Data for analysis –
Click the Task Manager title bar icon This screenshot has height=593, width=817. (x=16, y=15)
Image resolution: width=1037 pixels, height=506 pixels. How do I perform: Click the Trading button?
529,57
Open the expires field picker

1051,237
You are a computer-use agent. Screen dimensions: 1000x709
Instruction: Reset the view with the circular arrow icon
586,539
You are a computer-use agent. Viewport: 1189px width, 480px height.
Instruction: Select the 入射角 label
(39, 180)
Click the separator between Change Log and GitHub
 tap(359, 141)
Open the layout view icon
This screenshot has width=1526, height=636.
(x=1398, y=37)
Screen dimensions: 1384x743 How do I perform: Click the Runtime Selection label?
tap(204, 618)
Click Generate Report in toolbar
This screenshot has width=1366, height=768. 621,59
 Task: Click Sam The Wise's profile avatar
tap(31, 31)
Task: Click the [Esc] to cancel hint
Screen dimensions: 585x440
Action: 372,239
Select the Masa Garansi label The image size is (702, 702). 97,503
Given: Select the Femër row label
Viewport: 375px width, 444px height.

Goal of the exercise – Pull every line containing the word "computer" out of the material.

Result for this task –
You are a computer-use agent. Screen dimensions: 1000x709
You are a computer-use agent. Viewport: 1189px width, 480px height.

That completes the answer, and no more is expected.